I’ve seen this sort of thing around a few times. They all, including my own efforts, seem rather like parlor tricks or pranks. I talked to Ron Crusan, who at the time was the Director at the Ogunquit Museum, but now runs Linda Bean’s Maine Wyeth Gallery. He was politely skeptical, and said, “Well, it really depends on the artwork. You could have any old thing in the frame and stick a bell on it and call the sound the title.” So I stole his idea, but using a little gong, and you can try it out in the back.

[What’s in a Title?: Hear], 9 ½ x 7 ½, print with attached metal gong and mallet, 2013
What’s really exciting to me is that these title pieces hint at the possibility of a new type of artwork, where the title is more than simply words. What if we allowed titles to take any shape or form?  Here’s another one from the series:

Blue Rectangle, print with title card made with hand-drawn blue rectangle, 2019

This title art thing might just be a goof, but it might be a whole new territory of artistic endeavor. Imagine if 500 years ago Leonardo da Vinci had done a portrait of the Pope and then said “This painting and its subject are so important that the title must be drawn in ultramarine blue, not any other color.” (Because ultramarine blue was the most expensive pigment at the time.) Just think how the art world might be different now if that precedent had been set long ago?

Recent watercolors

The more recent watercolors are along the side wall and in the glass cases. Click this link for a short video of two watercolors in one of the glass cases.

Note that Powderhouse Hill, Dive Sheds on Appledore, and Red Building in Cape Breton are all more or less the same arrangement of shapes. Different colors and subject matter, but same basic composition. When I was doing those, I had to work to get the arrangement right. And when it finally came together, I felt the same sort of thrill as I did way back when.

Powderhouse Hill, 4 3/8 x 6 3/8 watercolor, 2017
Glass case at York Public Library.

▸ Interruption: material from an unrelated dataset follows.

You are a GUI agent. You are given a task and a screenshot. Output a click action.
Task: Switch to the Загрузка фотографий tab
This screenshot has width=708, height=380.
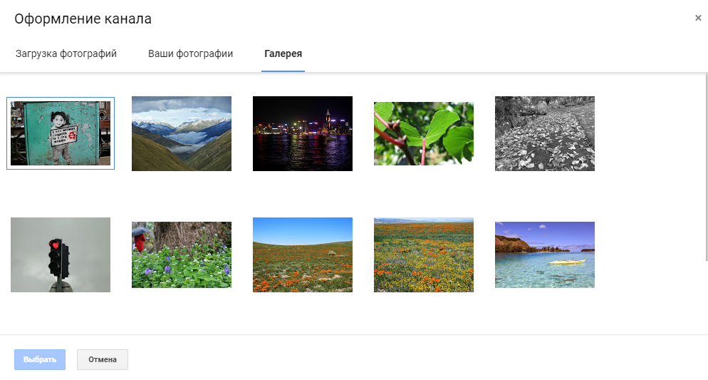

Dive Sheds on Appledore and Red Building on Cape Breton are on the bottom shelf.

The “Living Creatures in the Paint” series

I’ve always enjoyed painting outdoors. (See my article “The Nature of the Plein Air Artist” in 2018’s The Art Guide.) I often use water from a nearby marsh, river, puddle, or ocean, just to make the painting more of the place. We paint outdoors to better capture the place, right? So why not put a little something of the actual place in the painting?

The pond water that I use has many tiny living things in it, so I’ve already painted many paintings with tiny creatures in the paint. I just wasn’t doing it on purpose, as part of the concept of the painting. This past summer, when I was out on Appledore Island (one of the Isle of Shoals) as Artist-in-Residence at the Shoals Marine Lab, Dr. Jenn Seavey, Director of SML, mentioned that tardigrades (a.k.a. “waterbears”) could be harvested from the orange lichen on the big tower on Appledore. So I did, and put them in a couple paintings. Big thanks to Taylor Lindsay and Madeline Young for their lab help.

Appledore Tower with Tardigrades, 5 x 7, watercolor with tardigrades, 2019

Then, still at SML, I was talking with parasite expert Dr. Carrie Keogh and she said she could isolate some trematode eggs to put in my paintings. Trematodes are parasitic flatworms with a life-cycle that goes from birds to snails to fish and back to birds. Then I thought, hey, if we could get the snails infected by way of the paintings, then the paintings would become one more host in the trematode life cycle. Here’s the painting as I was painting it:

And here’s a video of that painting with trematode eggs on it and a snail crawling across them: “Appledore Apple Tree Watercolor with Trematode Eggs and Snail, by Bill Paarlberg and Carrie Keogh.”

Here’s the painting hanging at the show:

We are still waiting to see if the snails have become infected.

The show is up through October, 2019.